A top market strategist believes that the return of one investor crowd could be the key to stopping the stock market sell-off.
On Friday, the S&P 500 dropped more than 2.70% following news of President Donald Trump’s additional tariffs against China.
In a new CNBC interview, Interactive Brokers chief strategist Steve Sosnick says a familiar group of investors has long been the market’s shock absorber during selloffs, but their absence this time could spell trouble.
“I think the key to me will be do the buy-the-dippers show up? Because they’ve been the most reliable people in this market, people buying this dip…

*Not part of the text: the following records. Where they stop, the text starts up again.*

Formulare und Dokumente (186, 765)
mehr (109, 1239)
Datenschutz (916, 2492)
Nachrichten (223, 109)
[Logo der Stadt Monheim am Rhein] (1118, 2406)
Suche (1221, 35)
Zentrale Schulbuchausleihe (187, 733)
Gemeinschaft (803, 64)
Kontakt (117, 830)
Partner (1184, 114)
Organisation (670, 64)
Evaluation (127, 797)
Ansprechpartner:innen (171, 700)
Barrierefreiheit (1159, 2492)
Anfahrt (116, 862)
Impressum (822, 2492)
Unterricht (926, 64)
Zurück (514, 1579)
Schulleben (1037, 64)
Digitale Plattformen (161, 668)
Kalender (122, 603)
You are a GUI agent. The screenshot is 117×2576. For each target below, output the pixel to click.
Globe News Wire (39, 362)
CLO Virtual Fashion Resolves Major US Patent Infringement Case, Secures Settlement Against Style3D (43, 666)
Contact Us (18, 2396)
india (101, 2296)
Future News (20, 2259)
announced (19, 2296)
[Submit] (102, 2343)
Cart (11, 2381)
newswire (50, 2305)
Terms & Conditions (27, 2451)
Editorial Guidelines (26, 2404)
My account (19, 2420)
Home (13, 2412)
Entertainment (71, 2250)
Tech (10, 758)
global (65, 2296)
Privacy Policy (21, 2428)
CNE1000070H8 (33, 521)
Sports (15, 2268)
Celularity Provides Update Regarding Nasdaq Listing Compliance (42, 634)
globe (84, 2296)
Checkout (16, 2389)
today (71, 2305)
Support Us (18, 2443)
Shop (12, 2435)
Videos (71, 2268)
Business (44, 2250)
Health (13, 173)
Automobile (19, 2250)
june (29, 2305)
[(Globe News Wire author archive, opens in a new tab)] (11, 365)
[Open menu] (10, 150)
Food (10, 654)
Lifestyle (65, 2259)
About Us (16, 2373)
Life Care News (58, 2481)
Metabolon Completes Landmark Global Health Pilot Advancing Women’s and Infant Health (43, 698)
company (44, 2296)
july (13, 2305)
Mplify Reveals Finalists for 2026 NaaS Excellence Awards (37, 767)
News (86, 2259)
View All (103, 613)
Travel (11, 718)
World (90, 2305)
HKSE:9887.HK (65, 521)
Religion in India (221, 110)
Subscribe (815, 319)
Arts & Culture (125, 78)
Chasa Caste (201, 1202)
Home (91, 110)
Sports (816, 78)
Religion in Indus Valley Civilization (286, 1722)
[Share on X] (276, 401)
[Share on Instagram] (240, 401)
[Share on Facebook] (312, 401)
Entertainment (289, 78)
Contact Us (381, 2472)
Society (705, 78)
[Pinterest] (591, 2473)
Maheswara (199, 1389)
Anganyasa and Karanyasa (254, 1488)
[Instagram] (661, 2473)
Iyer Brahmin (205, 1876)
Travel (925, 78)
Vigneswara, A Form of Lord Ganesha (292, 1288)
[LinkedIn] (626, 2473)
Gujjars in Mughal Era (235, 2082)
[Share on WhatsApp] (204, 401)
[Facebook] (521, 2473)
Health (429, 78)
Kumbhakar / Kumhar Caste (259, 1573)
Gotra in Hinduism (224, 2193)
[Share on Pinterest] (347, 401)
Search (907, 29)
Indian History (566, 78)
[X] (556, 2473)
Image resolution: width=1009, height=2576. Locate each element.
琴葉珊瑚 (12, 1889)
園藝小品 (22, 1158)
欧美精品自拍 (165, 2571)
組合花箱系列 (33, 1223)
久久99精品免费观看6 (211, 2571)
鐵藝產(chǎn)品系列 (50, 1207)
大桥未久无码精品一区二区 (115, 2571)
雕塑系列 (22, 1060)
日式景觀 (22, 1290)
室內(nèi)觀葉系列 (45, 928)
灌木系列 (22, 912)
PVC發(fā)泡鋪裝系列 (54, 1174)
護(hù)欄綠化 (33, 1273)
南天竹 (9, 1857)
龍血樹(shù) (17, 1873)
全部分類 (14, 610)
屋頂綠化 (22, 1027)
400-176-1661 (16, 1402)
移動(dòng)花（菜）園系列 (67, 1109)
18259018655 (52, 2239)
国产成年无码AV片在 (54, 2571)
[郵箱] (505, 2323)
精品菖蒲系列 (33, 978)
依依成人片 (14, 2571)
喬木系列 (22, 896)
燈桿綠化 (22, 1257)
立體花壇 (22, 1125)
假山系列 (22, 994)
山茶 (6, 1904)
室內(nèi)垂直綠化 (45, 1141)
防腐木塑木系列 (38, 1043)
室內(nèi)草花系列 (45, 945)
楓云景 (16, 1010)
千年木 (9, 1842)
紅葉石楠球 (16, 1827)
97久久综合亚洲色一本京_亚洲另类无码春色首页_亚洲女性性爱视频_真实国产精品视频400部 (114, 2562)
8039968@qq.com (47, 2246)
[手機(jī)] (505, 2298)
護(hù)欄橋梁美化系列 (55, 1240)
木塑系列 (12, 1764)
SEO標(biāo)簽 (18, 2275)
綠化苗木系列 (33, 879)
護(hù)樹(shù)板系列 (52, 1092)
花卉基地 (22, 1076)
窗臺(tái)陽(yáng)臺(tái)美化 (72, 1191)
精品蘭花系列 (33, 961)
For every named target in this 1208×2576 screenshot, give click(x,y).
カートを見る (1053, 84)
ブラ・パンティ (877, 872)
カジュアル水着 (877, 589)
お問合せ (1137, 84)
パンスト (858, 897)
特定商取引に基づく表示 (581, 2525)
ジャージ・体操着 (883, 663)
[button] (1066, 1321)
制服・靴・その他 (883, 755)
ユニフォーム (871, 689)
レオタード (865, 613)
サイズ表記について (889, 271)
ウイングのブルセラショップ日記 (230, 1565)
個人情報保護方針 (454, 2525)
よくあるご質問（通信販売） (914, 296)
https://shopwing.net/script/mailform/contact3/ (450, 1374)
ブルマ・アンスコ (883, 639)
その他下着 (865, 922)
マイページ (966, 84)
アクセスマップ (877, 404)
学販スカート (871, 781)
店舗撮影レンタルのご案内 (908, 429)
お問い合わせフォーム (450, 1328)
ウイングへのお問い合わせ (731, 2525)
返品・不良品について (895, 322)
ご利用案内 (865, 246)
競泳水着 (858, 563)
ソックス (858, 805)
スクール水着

We’ve not really had a meaningful bounce. A lot of times, you get a meaningful bounce on a Friday afternoon just because options are expiring. We’re not, you know, on 600-plus weekly names. We’re not seeing that as of yet. I think this is a little bit of a reminder because look at the way the VIX went from 16 to like 22 in about a microsecond today. And that’s telling us that there were people caught on the wrong side of this.”
He also notes that the market’s calm had lulled traders into complacency, creating conditions for the sharper reaction once fear returned.
“Every so often, the market needs a reminder that risks are out there. It’s too early to say whether this is, you know, a tidal change or just a rogue wave, so to speak. This is really the reminder that risks are always ever-present. And sometimes the less you perceive the risk, the more they’re lurking.”